**WHAT TO WORK ON**
Restate every line of the material, word for word.
• • • • •
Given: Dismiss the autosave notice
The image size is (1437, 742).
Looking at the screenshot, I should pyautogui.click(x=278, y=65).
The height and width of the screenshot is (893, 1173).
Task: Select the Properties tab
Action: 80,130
• • • • •
**SOLUTION TO THE PROBLEM**
Given: Dismiss the autosave notice
The image size is (1437, 742).
Looking at the screenshot, I should pyautogui.click(x=278, y=65).
The height and width of the screenshot is (893, 1173).
Task: Select the Properties tab
Action: 80,130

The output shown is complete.